La Chanson de la beauté du temps, Zhai Yongming (par Didier Ayres)
La Chanson de la beauté du temps, Zhai Yongming, éditions des femmes Antoinette Fouque, janvier 2023, trad. chinois, He Yuhong, 128 pages, 15 €
Modernité
Ce que je retiens de la poésie de la poétesse chinoise Zhai Yongming, c’est le mot de modernité. Car si l’on écoute la voix de Confucius ou celle de Lao Tseu, la prosodie classique, par exemple la poésie Kin, Yuan, Wei ou Han, l’on devine combien cette Chanson de la beauté du temps a de caractéristique, de singulier et de captivant. En ce sens, l’édition bilingue peut faire voir combien cette langue est soutenue, littéraire et riche d’idéogrammes recherchés sans pédanterie ; là l’opinion d’un simple lecteur du français.
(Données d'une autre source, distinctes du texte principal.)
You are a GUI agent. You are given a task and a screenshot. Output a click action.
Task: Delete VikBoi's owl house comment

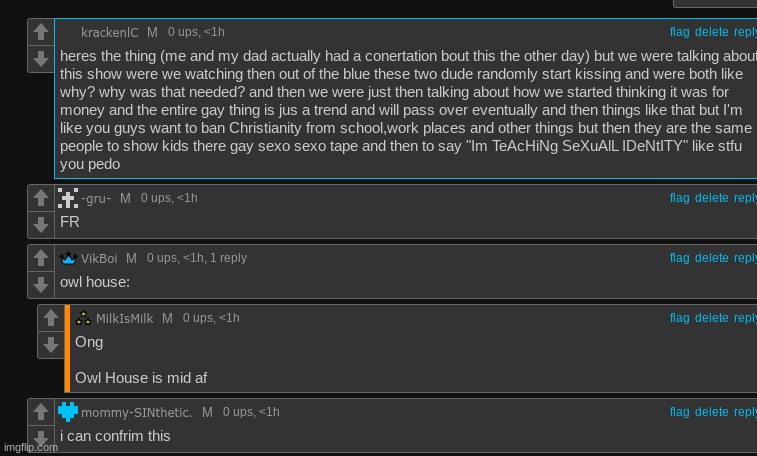click(712, 258)
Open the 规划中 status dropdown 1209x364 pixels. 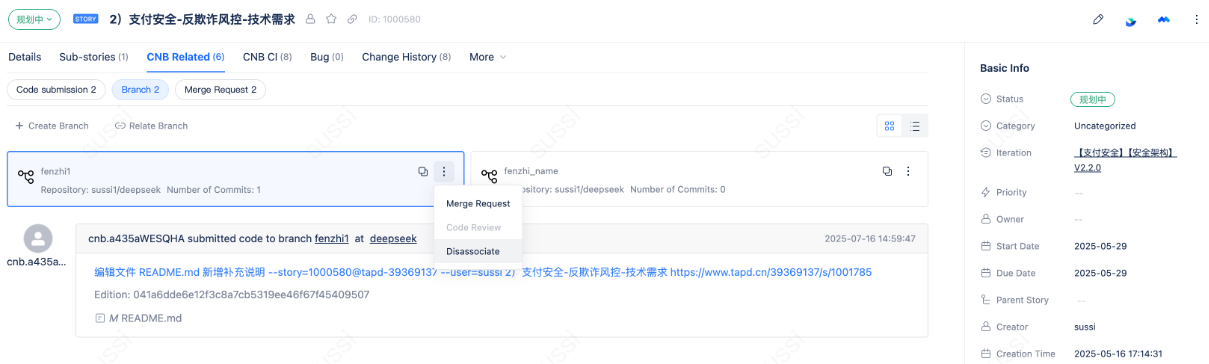point(35,19)
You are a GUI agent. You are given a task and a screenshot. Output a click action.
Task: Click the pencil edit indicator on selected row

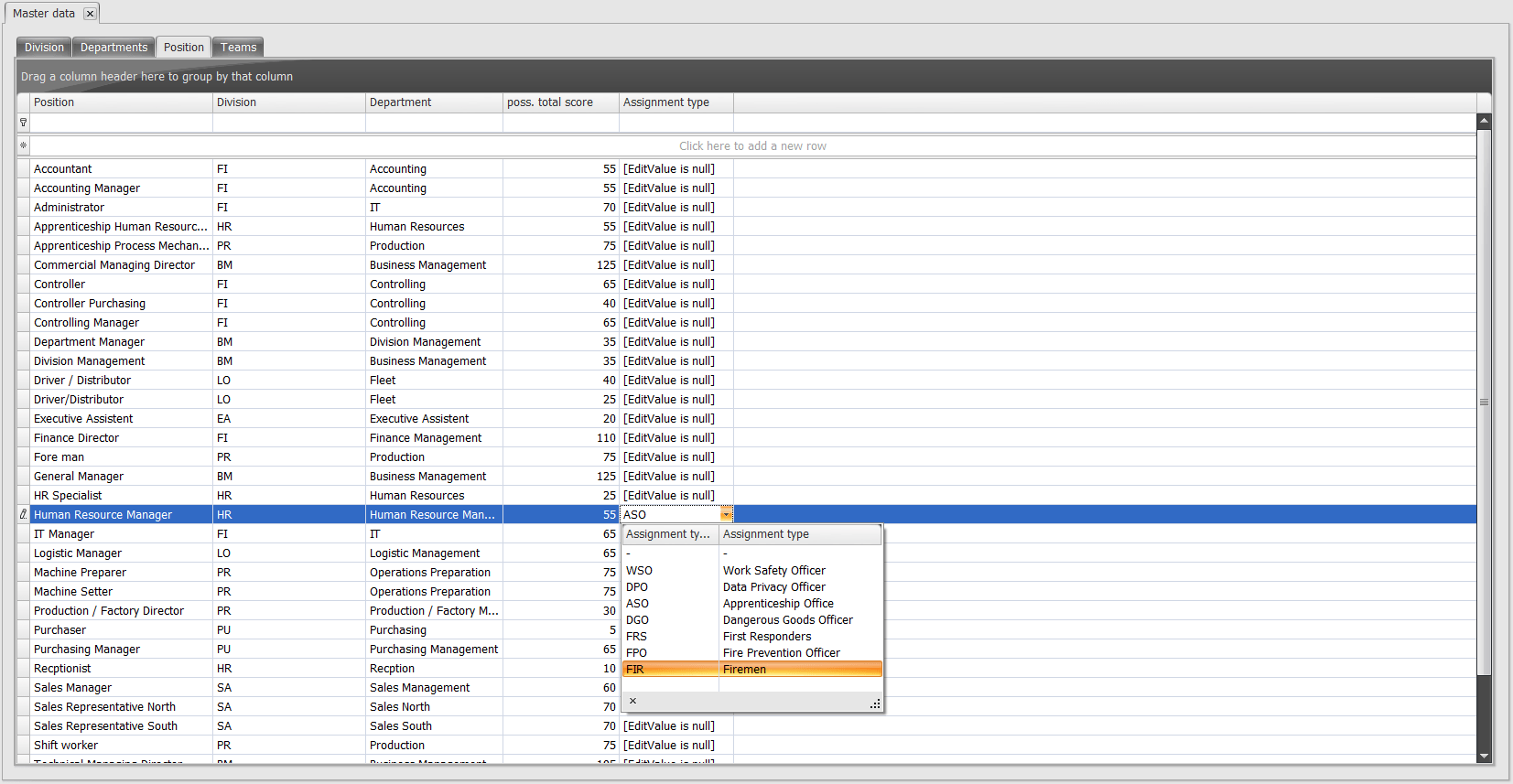tap(23, 515)
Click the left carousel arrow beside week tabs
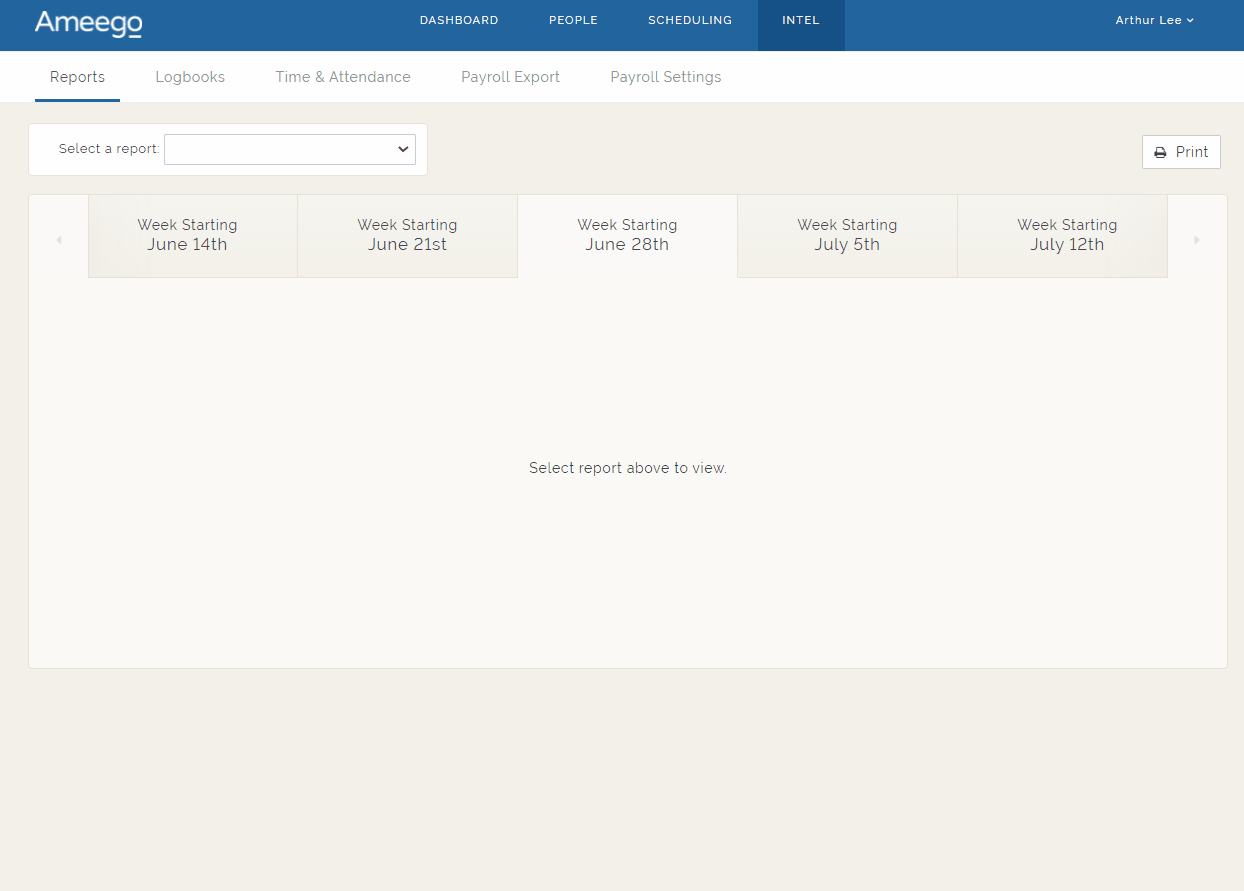 58,238
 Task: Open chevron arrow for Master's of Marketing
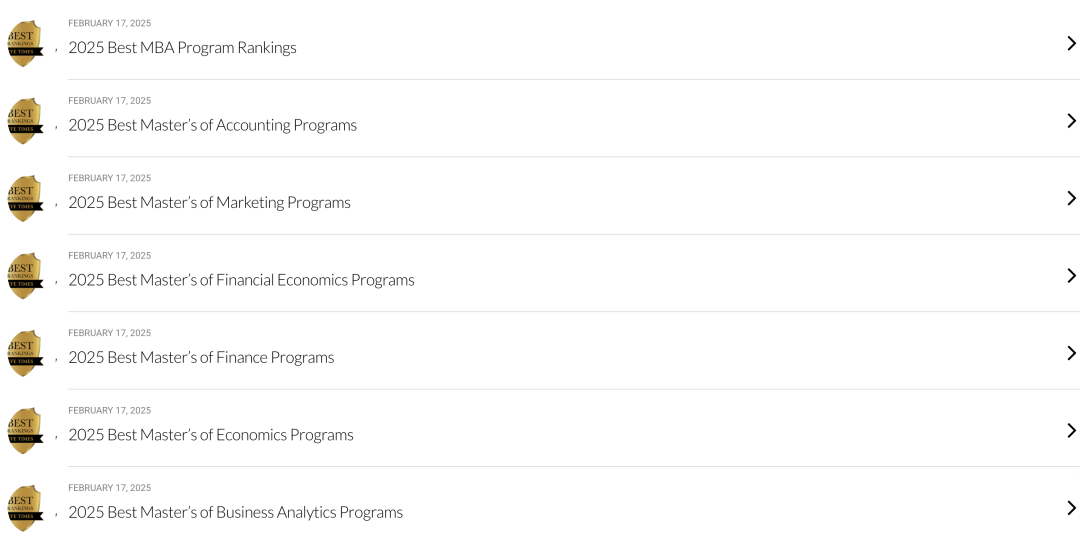click(1071, 198)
Cette face moderne d’une Chine qui change – on le voit très bien depuis l’Europe –, cette espèce de voix unique rappelle celle de Sylvia Plath ou d’Anne Sexton, une tentative d’expression teintée de confessionalisme. La poète n’hésite pas à décrire des beuveries ou le goût légèrement âcre de rencontres de passage. Est-ce issu de la jeunesse de Zhai, qui devait aborder la trentaine lors des événements tragiques de Tian’anmen ?
Je crois que vivre comme poète dans ce drôle de pays mi-rongé par le passé et mi-ouvert vers l’avenir, constitue une position politique non pas bruyante mais profonde. On sait par exemple que le niveau de vie des Chinois tend vers celui des démocraties occidentales. L’on y murmure sa liberté, comme on le ferait d’un objet sacré, cher et sacré.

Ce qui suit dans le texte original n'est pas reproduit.